METHODS: The study included children previously part of the Children with HIV Early antiRetroviral (CHER) trial and P1060 trial followed at Tygerberg Children's Hospital in South Africa between 2014 and 2020, along with CHEU and CHUU from the same communities. The cohort comprised 485 children, with 141 CLpHIV, 169 CHEU and 175 CHUU, with a median age at baseline of 9 years. The main outcome was the Homeostatic Model Assessment of Insulin Resistance (HOMA-IR), and secondary outcomes included LDL cholesterol, triglyceride-to-HDL ratio, android fat mass and systolic blood pressure. We used a mixed effects model to model the progression of metabolic indicators over time in each HIV group. Directed Acyclic Graph analysis was used to identify covariates, whereafter the following were considered as confounders: gender, height, age group, Tanner puberty stage and ethnicity.
RESULTS: Adjusted mean HOMA-IR was 15% (95%CI:2%'29%) greater in CLpHIV than CHUU. Adjusted mean triglyceride-to-HDL ratio was 48%(95%CI:35%'62%) greater in CLpHIV than CHUU, and the adjusted mean LDL was 0.25 mmol/L greater in CLpHIV than CHUU (95%CI:0.11'0.40). In all analyses, no significant difference was found between CHEU and CHUU.

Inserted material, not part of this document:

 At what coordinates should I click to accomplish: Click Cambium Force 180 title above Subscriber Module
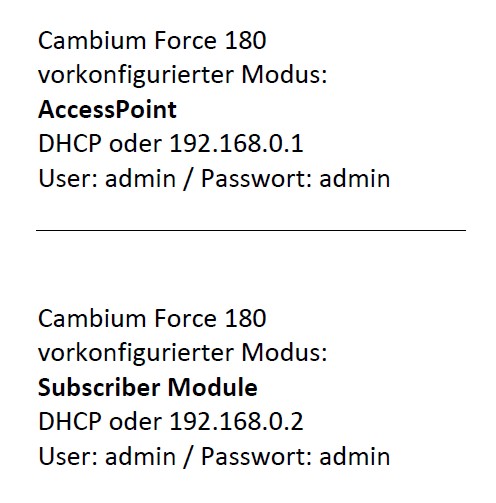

Figure 1: Predicted values for each metabolic indicator over time, by HIV group

CONCLUSIONS: CLpHIV have persistently elevated insulin resistance, triglyceride-to-HDL ratio and LDL cholesterol into puberty, and therefore should be monitored carefully for subclinical cardiovascular disease and receive appropriate preventative interventions, as CLpHIV will have a lifelong exposure to HIV-associated immune dysregulation and ART.